**WORK INSTRUCTION**. A single number is required: how many lines below include the string "target".

- - - -

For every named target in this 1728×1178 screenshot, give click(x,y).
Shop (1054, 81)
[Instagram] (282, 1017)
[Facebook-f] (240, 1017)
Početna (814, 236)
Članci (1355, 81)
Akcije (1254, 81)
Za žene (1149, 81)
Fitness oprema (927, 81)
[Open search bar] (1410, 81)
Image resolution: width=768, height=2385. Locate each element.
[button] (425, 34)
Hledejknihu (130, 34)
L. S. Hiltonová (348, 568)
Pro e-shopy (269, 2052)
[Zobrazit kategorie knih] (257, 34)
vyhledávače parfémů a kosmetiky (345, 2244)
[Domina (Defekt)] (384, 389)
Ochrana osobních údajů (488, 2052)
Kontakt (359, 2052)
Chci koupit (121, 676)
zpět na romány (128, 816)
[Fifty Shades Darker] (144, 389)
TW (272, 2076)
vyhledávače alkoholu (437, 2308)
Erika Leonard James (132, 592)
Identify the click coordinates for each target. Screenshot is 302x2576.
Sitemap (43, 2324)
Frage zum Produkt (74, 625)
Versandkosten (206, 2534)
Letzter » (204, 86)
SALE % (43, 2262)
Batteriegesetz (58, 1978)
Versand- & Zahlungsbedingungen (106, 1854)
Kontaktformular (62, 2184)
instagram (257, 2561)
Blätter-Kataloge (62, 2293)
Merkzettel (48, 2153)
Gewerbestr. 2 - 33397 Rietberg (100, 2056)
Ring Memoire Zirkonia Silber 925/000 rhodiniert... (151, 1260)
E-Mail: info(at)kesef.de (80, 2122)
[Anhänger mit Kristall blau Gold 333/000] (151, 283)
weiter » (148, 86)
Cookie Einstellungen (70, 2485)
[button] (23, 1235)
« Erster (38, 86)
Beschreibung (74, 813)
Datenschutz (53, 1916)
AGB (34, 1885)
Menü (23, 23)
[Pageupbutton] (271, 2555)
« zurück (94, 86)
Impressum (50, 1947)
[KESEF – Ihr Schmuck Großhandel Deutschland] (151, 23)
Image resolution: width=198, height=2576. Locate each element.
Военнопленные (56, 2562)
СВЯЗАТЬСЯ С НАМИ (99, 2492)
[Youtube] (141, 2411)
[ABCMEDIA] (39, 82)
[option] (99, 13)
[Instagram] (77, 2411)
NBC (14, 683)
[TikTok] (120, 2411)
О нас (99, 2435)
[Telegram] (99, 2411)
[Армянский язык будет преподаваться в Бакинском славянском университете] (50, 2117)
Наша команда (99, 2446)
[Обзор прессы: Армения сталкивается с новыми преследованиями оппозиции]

- - - -

**RESPONSE AREA**. 2